Doksiadis’in, Bertrant Russell eksenli hikayesi, önce toplumsal meselelere verilen tepkilerden yola çıkıyor. Russell, önceleri bu tepkilerin doğrudan verilmesi gerektiğini savunsa da, insani reaksiyonlara matematiksel açıklamalar getirmenin yollarını arıyor. Evrenin matematiksel açıklamasını yapmaya çalışırken tıkanan Russell, işin içine felsefeyi de katıyor. Ama Doksiadis, hem Russell’ın hem de çevresindeki insanların reaksiyonlarının bu “açıklama çabası” içerisinde bir kalıba girmeye ve otomatikleşmeye başladığını da düşünerek, hikayeyi sürekli hareket halinde tutuyor.

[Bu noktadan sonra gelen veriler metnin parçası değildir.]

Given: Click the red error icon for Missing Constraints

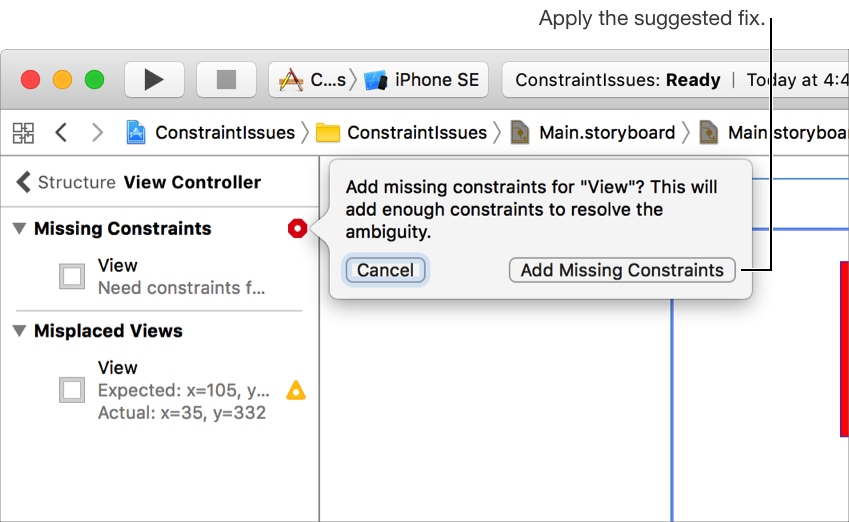Looking at the screenshot, I should point(297,229).
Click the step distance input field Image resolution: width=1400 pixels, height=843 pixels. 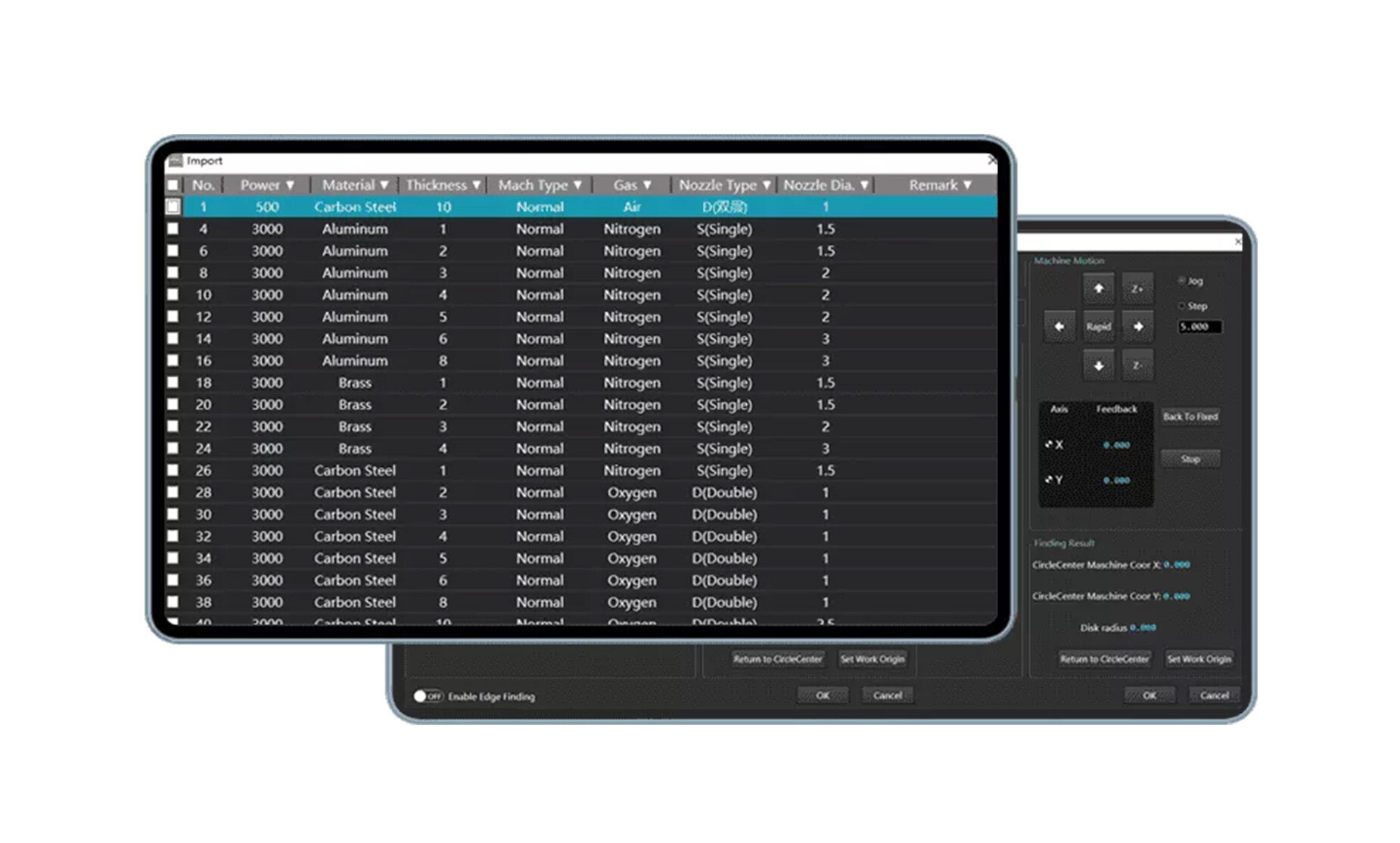(x=1199, y=327)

Logicomix, kuşkusuz draje bir hikaye örneği değil. Normal şartlar altında kurgusal bir roman olabilecek bu fazlasıyla dolu öykü, yaratıcı ekibin grafik tercihler üzerine gevelemeyi de fazlasıyla keyifli buldukları için çizgi roman formatında çıkıyor karşımıza. Son yılların en başarılı çalışmalarından biri!
1- THE WALKING DEAD / YÜRÜYEN ÖLÜLER
Sadece lezzetli çizgi romanı ve başarılı televizyon serisi ile değil, bilgisayar oyunu ve romanları ile de hikaye ilerleyişine devam eden Yürüyen Ölüler fenomeni, hayatımızın yabana atılmayacak kadar önemli bir kısmını işgal etmeyi sürdürüyor.
Bir kısmı Öteki Sinema’da olmak üzere, seriye dair bir edilecek kelamların büyük çoğunluğunu hali hazırda tükettik! Yürüyen Ölüler, yurt dışında olduğu gibi ülkemizde de en çok takip edilen çizgi serilerden biri olarak anılmaya bu yıl da devam etti. Hal böyle olunca her cildinde ayrı ayrı dumurlara gark olduğumuz, takip sırasında şuh küfürler savurduğumuz hatta zaman zaman sinirlerimiz gerildiği için okumaya birkaç dakika ara verdiğimiz Yürüyen Ölüler’e dair söyleyecek ekstra bir sözümüzün de kalmadığını fark ettik!
Dolayısı ile Yürüyen Ölüler’i listenin tepesine kondurmayı uygun bulduk. İlla şunun ya da bunun için değil, sırf Yürüyen Ölüler olduğu için üstelik!
Avengers filminin sonunda Thanos çıkıyor, Skrull değil.